### [Exercise task]
Copy the entries below verbatim, starting at the line that contains "You are a computer-use" and continuing through the final line of the entries, with both of those lines included.

[Stored entries]
►
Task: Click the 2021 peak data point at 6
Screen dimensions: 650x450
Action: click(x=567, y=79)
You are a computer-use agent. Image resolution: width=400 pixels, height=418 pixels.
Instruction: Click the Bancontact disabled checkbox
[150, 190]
◄
### [Answer below]
You are a computer-use agent. Image resolution: width=400 pixels, height=418 pixels.
Instruction: Click the Bancontact disabled checkbox
[150, 190]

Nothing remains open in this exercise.